Online Readership and Perceptions of Genres Over Time

paper, specified "long paper"
  1. 1. Maria Antoniak

    Cornell University

  2. 2. Melanie Walsh

    University of Washington

  3. 3. David Mimno

    Cornell University

Work text
This plain text was ingested for the purpose of full-text search, not to preserve original formatting or readability. For the most complete copy, refer to the original conference program.

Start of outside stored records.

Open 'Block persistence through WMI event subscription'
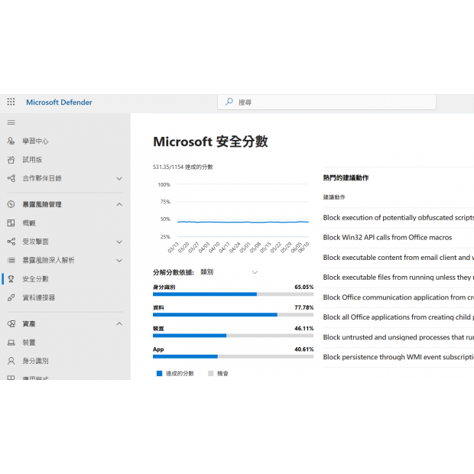 click(x=398, y=357)
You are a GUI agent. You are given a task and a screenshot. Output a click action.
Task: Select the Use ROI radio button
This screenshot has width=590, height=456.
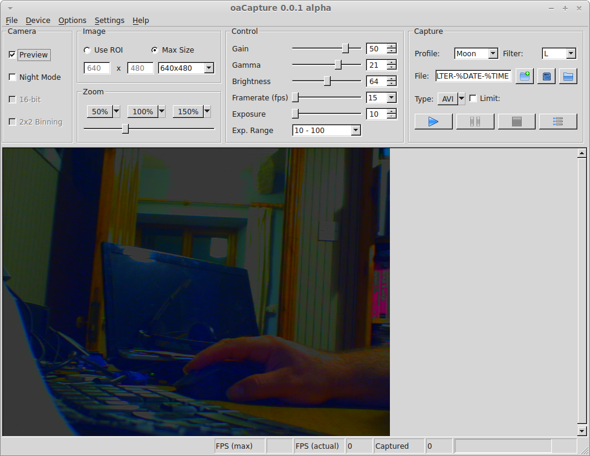coord(88,50)
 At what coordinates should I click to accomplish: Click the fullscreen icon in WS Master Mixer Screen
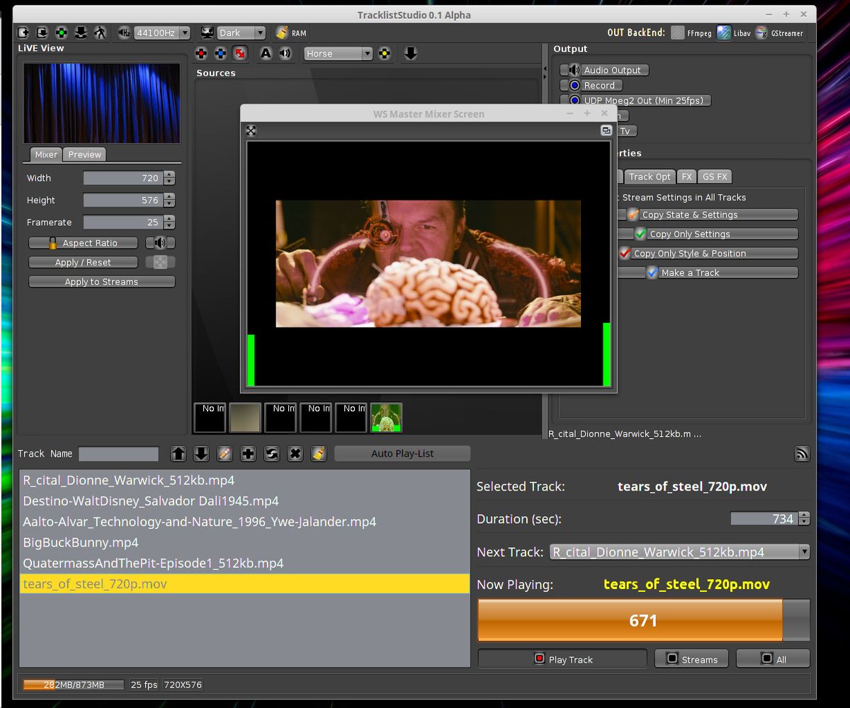pos(251,130)
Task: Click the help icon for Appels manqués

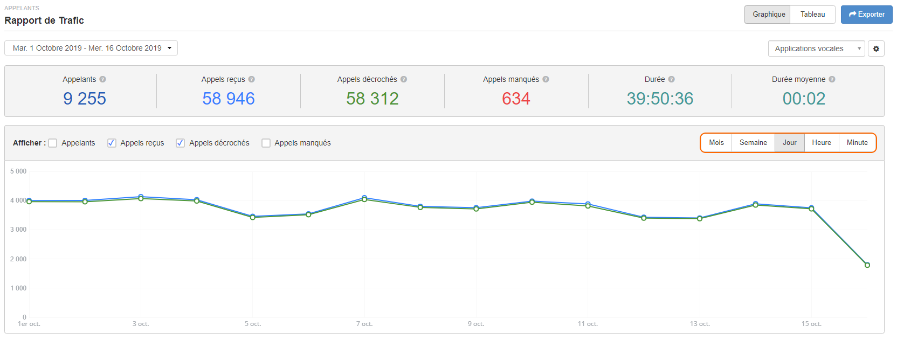Action: click(546, 79)

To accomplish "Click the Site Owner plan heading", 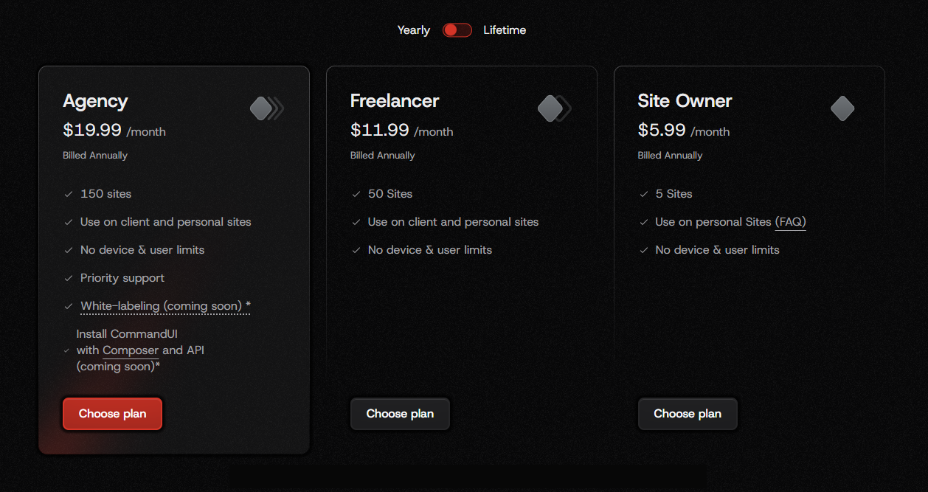I will coord(685,101).
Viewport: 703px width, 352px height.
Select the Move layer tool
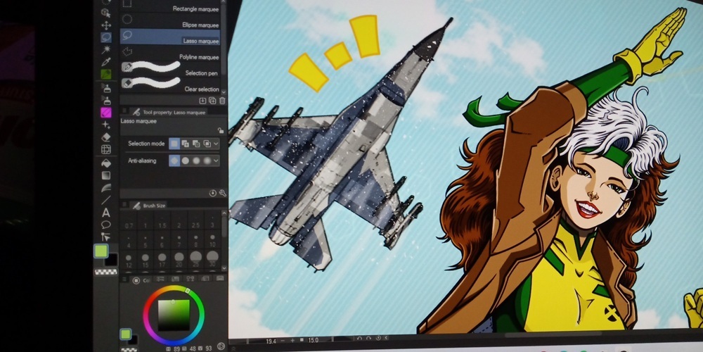pyautogui.click(x=106, y=25)
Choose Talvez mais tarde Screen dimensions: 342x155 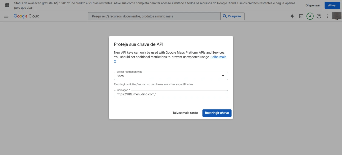(185, 113)
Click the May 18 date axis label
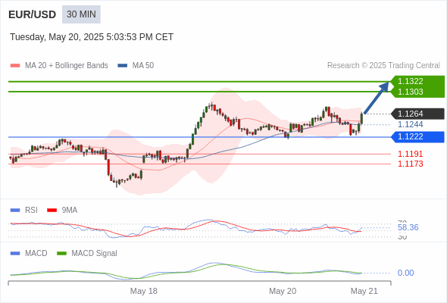Screen dimensions: 447x303 tap(144, 291)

When today’s readers think about “science fiction,” what kinds of books do they think of? Do they think of Ursula K. Le Guin’s 1969 novel
The Left Hand of Darkness, or Neal Stephenson’s 1992
Snow Crash, or Hugh Howey’s 2011
Silo series? Another way of phrasing this question might be: When today’s readers think about “science fiction,” what
era of books do they think of? Do they think of the 1960s, the 1990s, the 2010s, or all of the above? What about “romance,” “fantasy,” “classics,” and “vampires”? What historical eras do readers imagine when they think about these categories, and how do they compare to science fiction?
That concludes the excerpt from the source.